Dopo mesi passati a discutere sul possibile vice-Salah in vista della Coppa d'Africa, la Roma si ritrova di colpo alle prese con il problema, anche se con qualche settimana di anticipo. L'intervento di Vermaelen in allenamento ha messo ko l'egiziano a ridosso della stracittadina con la Lazio, l'ex Fiorentina non sarà in grado di scendere in campo per il derby. Con El Shaarawy che dovrebbe tornare in gruppo solamente sabato, Luciano Spalletti dovrà reinventare l'attacco. Gli scenari possibili, al momento, sono tre.

L'ORA DI ITURBE - Se il tecnico di Certaldo decidesse di cambiare il meno possibile dal punto di vista tattico, la soluzione sarebbe scontata: dentro Juan Manuel Iturbe. Una scelta che permetterebbe alla Roma di presentarsi con il solito 4-2-3-1 e che potrebbe diventare l'occasione ideale per il rilancio dell'ex Hellas Verona, che ha nella Lazio la sua vittima preferita in Serie A: su undici reti realizzate in campionato, tre sono arrivate contro i biancocelesti, compresa quella decisiva nel derby di due anni fa che lanciò in Champions League i giallorossi. Tra scaramanzia e ragioni tattiche, Iturbe si trova seriamente candidato nonostante un amore mai sbocciato fino in fondo con i colori giallorossi.

LA DIFESA A 3 - Per strano che possa sembrare, l'alternativa più credibile a Salah rischia di essere Emerson Palmieri. Spalletti potrebbe infatti cambiare modulo e schierare i suoi con il 3-4-2-1 che aveva aperto la sua seconda esperienza romanista: l'ex Palermo si prenderebbe la fascia sinistra mentre Fazio completerebbe il reparto arretrato con Rudiger e Manolas. Bruno Peres sarebbe l'altro esterno a tutta fascia, con De Rossi e Strootman in mediana e la coppia Perotti-Nainggolan a ridosso di Edin Dzeko. In caso di assetto più prudente, Emerson Palmieri potrebbe anche giocare da ala sinistra: Spalletti, nelle fasi finali della scorsa stagione, lo aveva spesso provato in quella posizione.
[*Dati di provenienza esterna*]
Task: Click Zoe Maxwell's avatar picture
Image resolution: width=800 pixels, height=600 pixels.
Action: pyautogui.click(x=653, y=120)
L'IRRESISTIBILE FASCINO DI TOTTI - C'è anche una terza soluzione, che al momento sembra lontana solamente per una condizione non ottimale. Francesco Totti è a disposizione di Spalletti, ha dimenticato i problemi all'anca che lo hanno tenuto ai box nelle ultime settimane ma non ha certamente i 90 minuti nelle gambe. Rischiarlo dall'inizio comporterebbe la necessità di un cambio intorno ai 50-60 minuti di gioco, più probabile che il tecnico lasci in panchina il suo capitano, schierandolo eventualmente a gara in corso. Con gli avversari più stanchi, il numero 10 giallorosso può salire di colpi. Qualche giorno d'attesa e il dubbio svanirà: un motivo in più per seguire con interesse un derby che si preannuncia intrigante.